Work to complete:
Copy the records below, starting at the line that contains "Point to the 1 Introduction heading" and ending at the line that contains "pos(69,246)", with both of those lines included. Leave the pictures out of your copy.

Stored records
______________________________

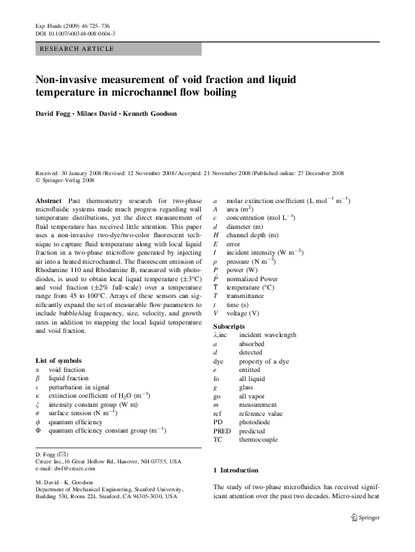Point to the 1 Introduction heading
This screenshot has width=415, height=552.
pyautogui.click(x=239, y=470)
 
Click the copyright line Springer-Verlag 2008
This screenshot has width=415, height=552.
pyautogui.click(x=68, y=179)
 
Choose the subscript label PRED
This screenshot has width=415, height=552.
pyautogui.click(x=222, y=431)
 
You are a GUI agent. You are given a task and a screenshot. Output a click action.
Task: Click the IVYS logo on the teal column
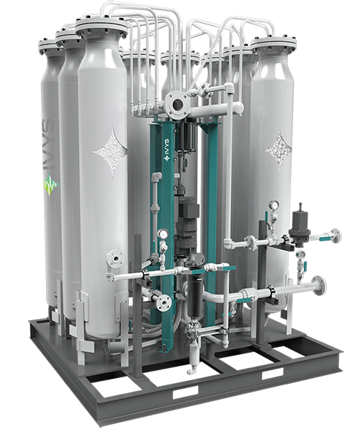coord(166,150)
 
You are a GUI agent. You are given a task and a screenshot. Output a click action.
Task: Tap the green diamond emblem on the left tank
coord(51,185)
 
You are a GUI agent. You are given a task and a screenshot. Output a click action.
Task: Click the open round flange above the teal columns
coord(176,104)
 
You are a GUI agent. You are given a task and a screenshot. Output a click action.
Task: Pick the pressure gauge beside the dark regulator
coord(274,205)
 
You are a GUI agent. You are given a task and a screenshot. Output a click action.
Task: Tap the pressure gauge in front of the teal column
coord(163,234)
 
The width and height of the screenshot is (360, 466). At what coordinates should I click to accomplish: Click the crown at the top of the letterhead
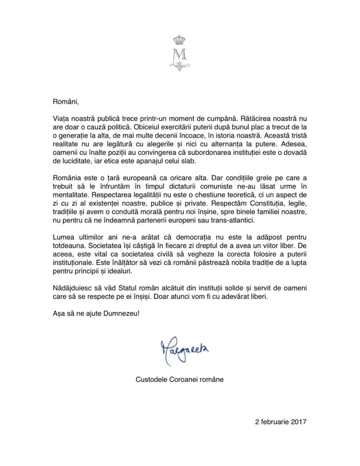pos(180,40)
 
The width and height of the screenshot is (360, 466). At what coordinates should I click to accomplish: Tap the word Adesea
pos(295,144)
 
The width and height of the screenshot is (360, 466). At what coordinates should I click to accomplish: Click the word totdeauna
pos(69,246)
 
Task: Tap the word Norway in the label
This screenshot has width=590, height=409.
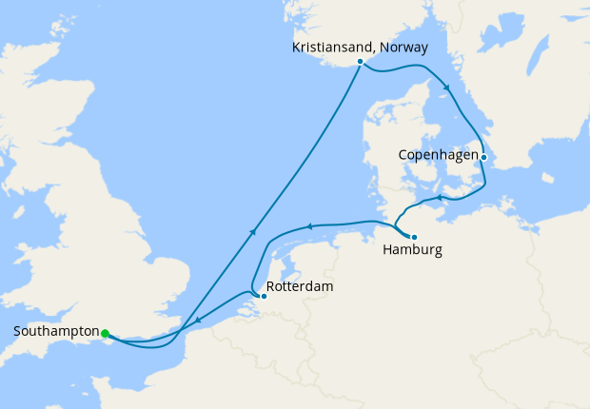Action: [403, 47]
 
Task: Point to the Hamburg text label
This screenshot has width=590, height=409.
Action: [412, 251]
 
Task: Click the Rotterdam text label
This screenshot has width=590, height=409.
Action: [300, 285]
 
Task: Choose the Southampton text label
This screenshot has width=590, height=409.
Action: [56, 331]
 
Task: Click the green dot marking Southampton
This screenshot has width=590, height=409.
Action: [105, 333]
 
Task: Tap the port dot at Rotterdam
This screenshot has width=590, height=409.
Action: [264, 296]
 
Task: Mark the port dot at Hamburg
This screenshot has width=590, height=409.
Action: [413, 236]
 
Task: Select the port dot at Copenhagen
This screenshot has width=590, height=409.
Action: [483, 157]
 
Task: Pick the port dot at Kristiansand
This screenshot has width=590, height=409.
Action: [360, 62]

______________________________

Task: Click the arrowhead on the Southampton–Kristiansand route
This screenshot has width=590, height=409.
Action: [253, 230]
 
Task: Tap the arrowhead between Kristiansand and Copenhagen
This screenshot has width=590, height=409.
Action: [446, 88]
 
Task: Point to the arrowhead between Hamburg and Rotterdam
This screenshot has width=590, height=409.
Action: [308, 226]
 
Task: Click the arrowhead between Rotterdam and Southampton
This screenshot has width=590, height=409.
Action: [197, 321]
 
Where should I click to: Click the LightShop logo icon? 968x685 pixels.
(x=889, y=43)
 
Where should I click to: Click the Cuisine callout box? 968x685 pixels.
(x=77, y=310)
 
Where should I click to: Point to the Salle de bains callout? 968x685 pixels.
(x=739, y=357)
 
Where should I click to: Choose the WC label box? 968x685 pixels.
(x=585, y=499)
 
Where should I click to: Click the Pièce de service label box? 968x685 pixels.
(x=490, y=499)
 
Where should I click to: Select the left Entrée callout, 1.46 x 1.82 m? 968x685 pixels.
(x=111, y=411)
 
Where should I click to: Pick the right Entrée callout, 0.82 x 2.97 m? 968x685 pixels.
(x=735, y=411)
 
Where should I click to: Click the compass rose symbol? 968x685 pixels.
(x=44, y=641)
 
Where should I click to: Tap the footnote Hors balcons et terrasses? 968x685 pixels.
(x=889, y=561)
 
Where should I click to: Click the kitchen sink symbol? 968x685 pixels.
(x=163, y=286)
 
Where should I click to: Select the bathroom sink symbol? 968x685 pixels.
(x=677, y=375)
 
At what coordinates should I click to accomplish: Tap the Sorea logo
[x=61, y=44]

______________________________

Task solution:
Point to the 1 Introduction heading
This screenshot has width=415, height=552.
pyautogui.click(x=239, y=470)
 
Click the copyright line Springer-Verlag 2008
This screenshot has width=415, height=552.
pyautogui.click(x=68, y=179)
 
Choose the subscript label PRED
This screenshot has width=415, height=552.
pyautogui.click(x=222, y=431)
 
You are a GUI agent. You are given a task and a screenshot. Output a click action.
Task: Click the IVYS logo on the teal column
coord(166,150)
 
You are a GUI agent. You are given a task and a screenshot. Output a click action.
Task: Tap the green diamond emblem on the left tank
coord(51,185)
 
You are a GUI agent. You are given a task and a screenshot. Output a click action.
Task: Click the open round flange above the teal columns
coord(176,104)
 
You are a GUI agent. You are given a task and a screenshot. Output a click action.
Task: Pick the pressure gauge beside the dark regulator
coord(274,205)
 
You are a GUI agent. You are given a task and a screenshot. Output a click action.
Task: Tap the pressure gauge in front of the teal column
coord(163,234)
 
The width and height of the screenshot is (360, 466). At what coordinates should I click to accomplish: Click the crown at the top of the letterhead
pos(180,40)
 
The width and height of the screenshot is (360, 466). At what coordinates should I click to accomplish: Tap the word Adesea
pos(295,144)
 
The width and height of the screenshot is (360, 466). At what coordinates should I click to accomplish: Click the word totdeauna
pos(69,246)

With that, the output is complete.